3. **Classification Head**: Processes the output of the Transformer layers to produce predictions.

#### 3.2. Predictions for our task

The task is to **sort a list of integers**. What should be the output of the model? Of what dimension is it?

In [None]:
import torch
import torch.nn as nn

class Transformer(nn.Module):
    def __init__(self, vocab_size, embed_dim, seq_length=5, num_layers=2):
        """
        Transformer Encoder for sequence processing.

        Args:
            vocab_size (int): Number of unique tokens in the input vocabulary.
            embed_dim (int): Dimension of the token embeddings.
            num_layers (int): Number of Transformer encoder layers.
        """
        super().__init__()

        # Token embedding layer
        self.embedding = IntegerSequenceEmbedding(vocab_size, embed_dim, seq_length)

> _Extracted entries_
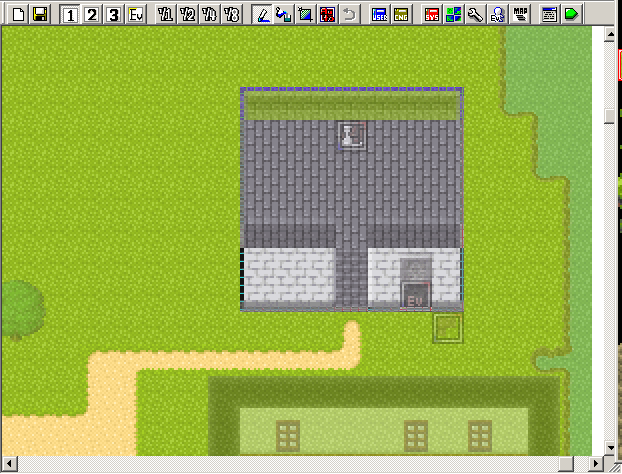
Task: Select the paint bucket fill tool
Action: click(x=283, y=14)
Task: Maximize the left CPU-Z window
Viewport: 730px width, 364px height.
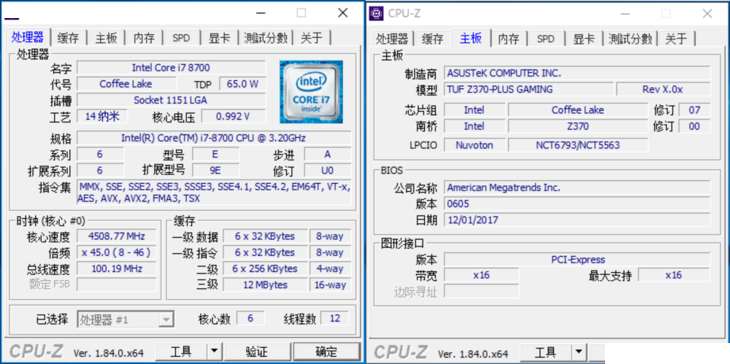Action: [x=302, y=13]
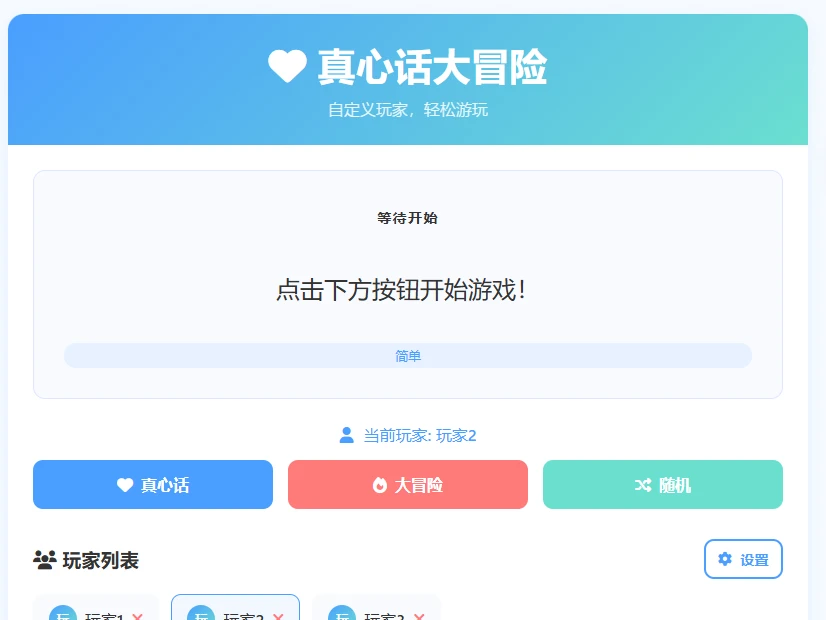Pick a 随机 random challenge
The height and width of the screenshot is (620, 826).
(x=663, y=485)
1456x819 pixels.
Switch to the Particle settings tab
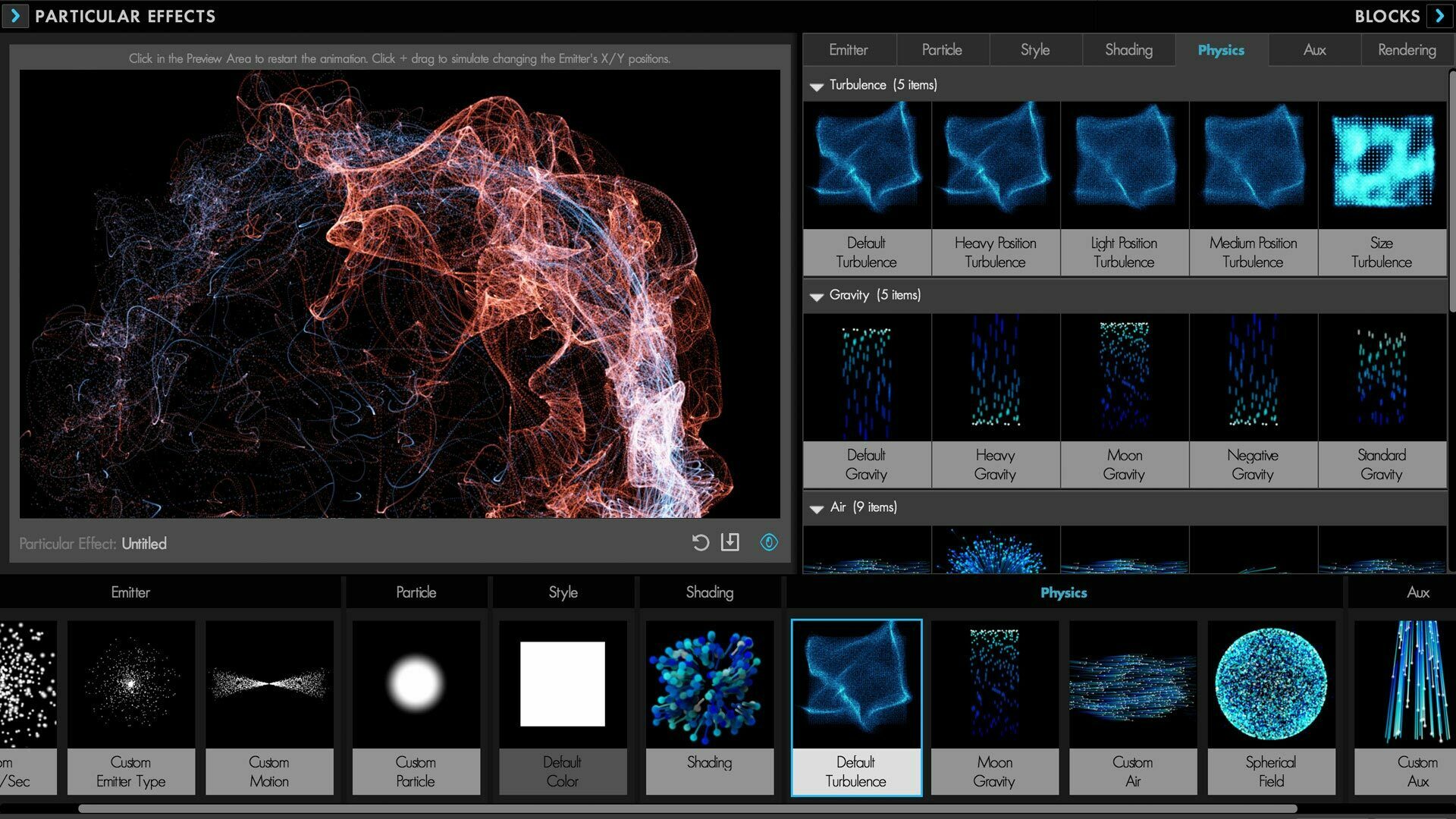[x=939, y=48]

> _Required actions_
A. From the notebook excerpt, print the part that opens with the words containing "num_layers (int): Number" and closes with "IntegerSequenceEmbedding(vocab_size, embed_dim, seq_length)".
B. In the notebook excerpt, what default value does the Transformer class set for num_layers?
The data was taken from a separate source.

> _Expected answers_
A.
num_layers (int): Number of Transformer encoder layers.
        """
        super().__init__()

        # Token embedding layer
        self.embedding = IntegerSequenceEmbedding(vocab_size, embed_dim, seq_length)

B. 2